1. Like some others have mentioned, reading the original source material is a huge benefit here. I never even considered cracking open a textbook for the preliminary exams, but this exam is a totally different thing. A lot of it is very readable - I'm suddenly a huge fan of the Kaiser Family Foundation! There are exceptions, for example I'm not reading through every word of FAS 106 - the TIA outline of what we need to know is sufficient.

2. 8,493 note cards with a single prompt on the front and a list of 75 things on the back don't work for me. I'm doing the readings then watching the TIA videos, making (and constantly revising) my own outline in the form of a word document with prompts on the left, responses on the right. When possible I'm breaking the lists into sub-lists. So, if the exam says "List 4 things" I have a list memorized of the 4 things. If it says "describe" the 4 things, I've memorized the list of 4 things as one prompt, and the details on each of them as 4 additional prompts.

3. Mnemonics with one letter from each thing are totally useless for me. Knowing that I'm missing "one of the ones that starts with P" doesn't get me to the answer most of the time.
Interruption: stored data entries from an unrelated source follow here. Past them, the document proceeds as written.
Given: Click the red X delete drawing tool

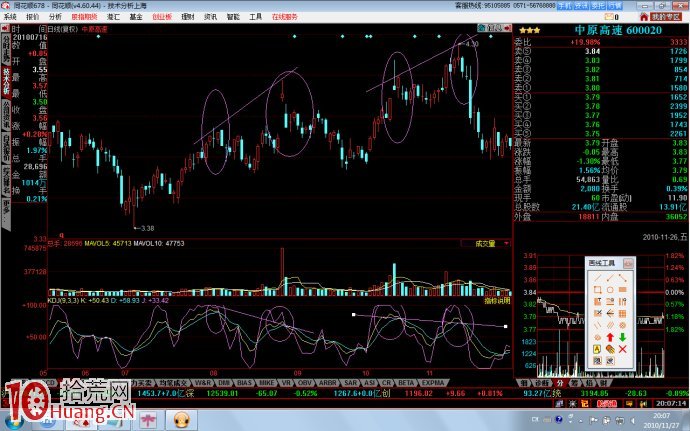Looking at the screenshot, I should pyautogui.click(x=623, y=348).
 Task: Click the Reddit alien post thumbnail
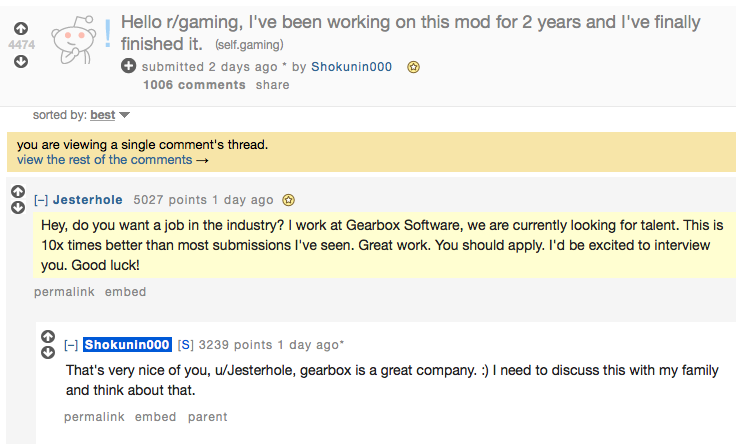pyautogui.click(x=74, y=40)
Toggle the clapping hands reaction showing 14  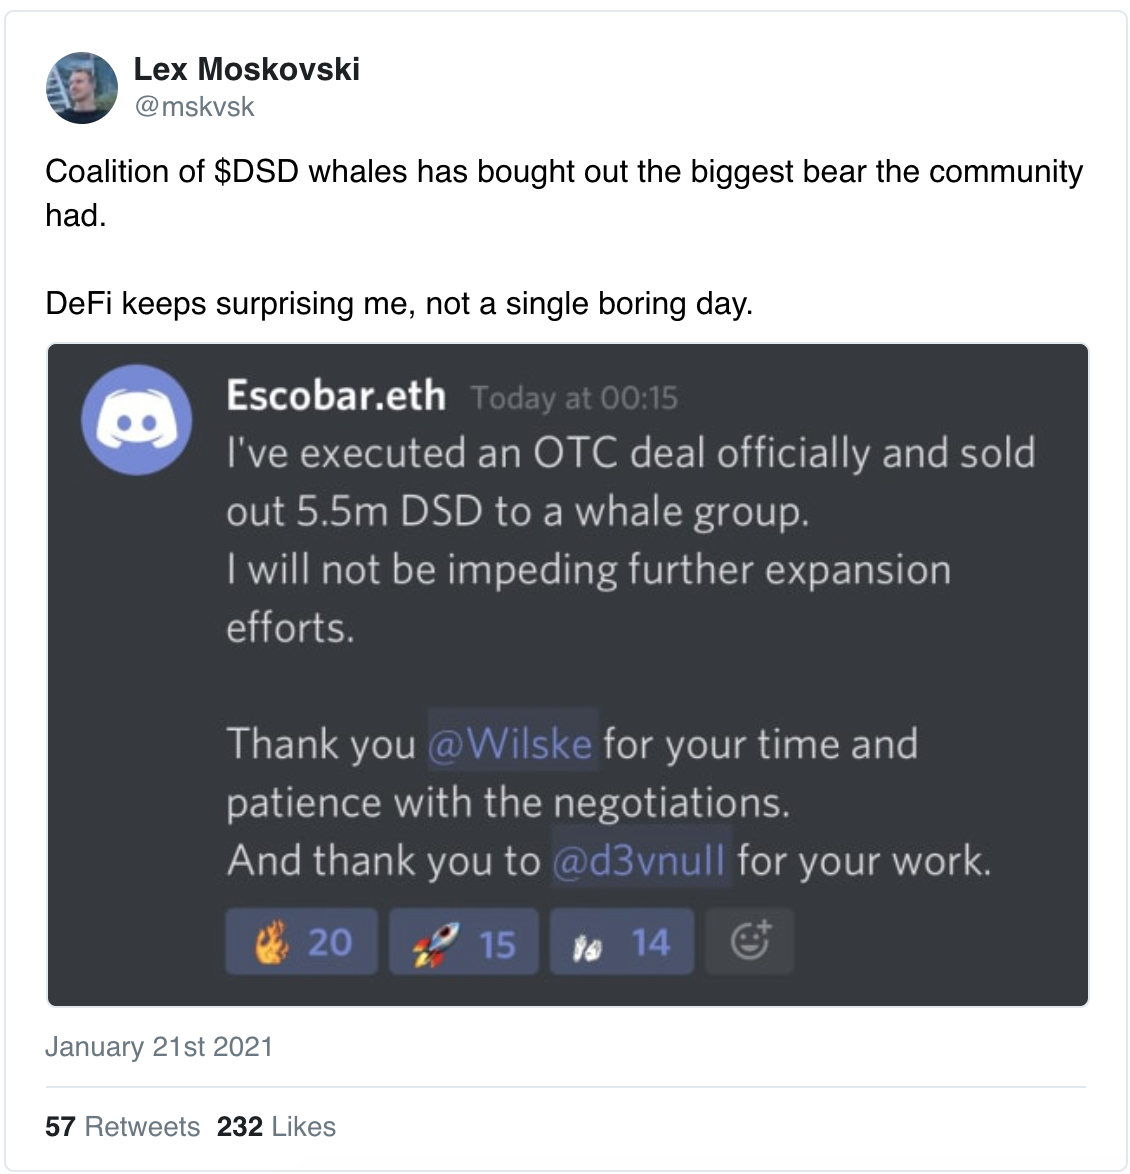point(622,941)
Whenever possible, I'm trying to memorize lists in some kind of logical way.

Example: "Goals of Insurance Regulation".
The first thing I think of is 1) prevent insolvency, obviously.
So that leads me naturally to think about 2) prevent less serious problems.
Then I think through who the stakeholders are in all this:
I remember there's one for the insurers 3) Maintain fairness among competitors
and one for the insureds 4) be sure the products are a good value
and last there are two for the government 5) Raise tax revenue 6) Advance social goals.
Then I argue with myself that the last one probably shouldn't be considered one for the government, but at that point who cares - move on

4. To help with some of the really bulky lists, research "Memory Palace". The more ridiculous the visual/mental associates you come up with, the better they will stick.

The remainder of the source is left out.